Automated discovery of noncovalent inhibitors of SARS-CoV-2 main protease by consensus Deep Docking of 40 billion small molecules
Francesco Gentile, Michael Fernández, Fuqiang Ban, Anh‐Tien Ton, Hazem Mslati, Carl F. Perez, Eric Leblanc, Jean Charle Yaacoub, James Gleave, Abraham C. Stern, Bill Wong, François Jean, N.C.J. Strynadka, Artem Cherkasov
Abstract
Recent explosive growth of 'make-on-demand' chemical libraries brought unprecedented opportunities but also significant challenges to the field of computer-aided drug discovery. To address this expansion of the accessible chemical universe, molecular docking needs to accurately rank billions of chemical structures, calling for the development of automated hit-selecting protocols to minimize human intervention and error.
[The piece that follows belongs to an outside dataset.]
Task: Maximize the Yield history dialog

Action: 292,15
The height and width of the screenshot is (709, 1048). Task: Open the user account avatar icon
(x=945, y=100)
Herein, we report the development of an artificial intelligence-driven virtual screening pipeline that utilizes Deep Docking with Autodock GPU, Glide SP, FRED, ICM and QuickVina2 programs to screen 40 billion molecules against SARS-CoV-2 main protease (Mpro). This campaign returned a significant number of experimentally confirmed inhibitors of Mpro enzyme, and also enabled to benchmark the performance of twenty-eight hit-selecting strategies of various degrees of stringency and automation. These findings provide new starting scaffolds for hit-to-lead optimization campaigns against Mpro and encourage the development of fully automated end-to-end drug discovery protocols integrating machine learning and human expertise.